If you’ve ever wanted to know what the early church thought about abortion and how it responded, the book to read is Michael J. Gorman’s Abortion and the Early Church: Christian, Jewish and Pagan Attitudes in the Greco-Roman World.

Abortion was rampant, especially in ancient Rome, and the early Christians, like the Jews, consistently opposed it.

For some ancient citations to this effect, I’ve reprinted some relevant sections from an essay in the back of the ESV Study Bible on “The Beginning of Life and Abortion,” which offers a concise overview on the extrabiblical Jewish and early Christian literature in contrast to Roman culture:

First-Century Judaism Condemned Abortion

For example, the Sentences of Pseudo-Phocylides 184–186 (c. 50 B.C.–A.D. 50) says that “a woman should not destroy the unborn in her belly, nor after its birth throw it before the dogs and vultures as a prey.”

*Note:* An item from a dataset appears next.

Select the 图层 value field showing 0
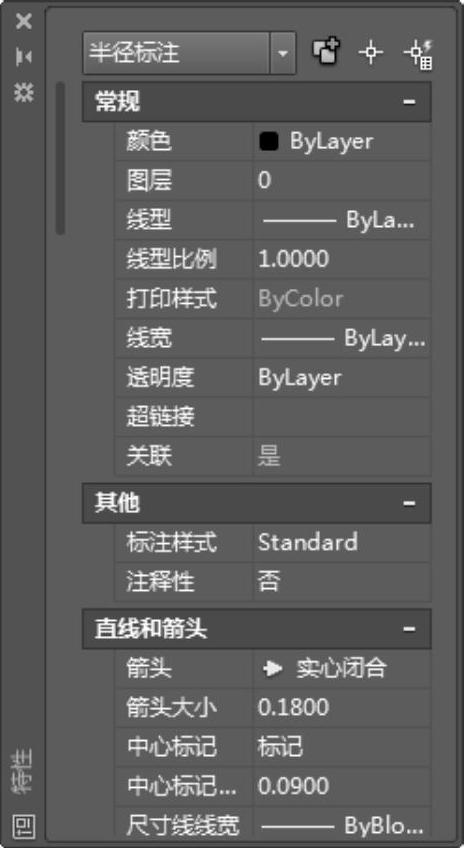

Included among those who do evil in the apocalyptic Sibylline Oracles were women who “aborted what they carried in the womb” (2.281–282).

Similarly, the apocryphal book 1 Enoch (2nd or 1st century B.C.) declares that an evil angel taught humans how to “smash the embryo in the womb” (69.12).

Finally, the first-century Jewish historian Josephus wrote that “the law orders all the offspring to be brought up, and forbids women either to cause abortion or to make away with the fetus” (Against Apion 2.202).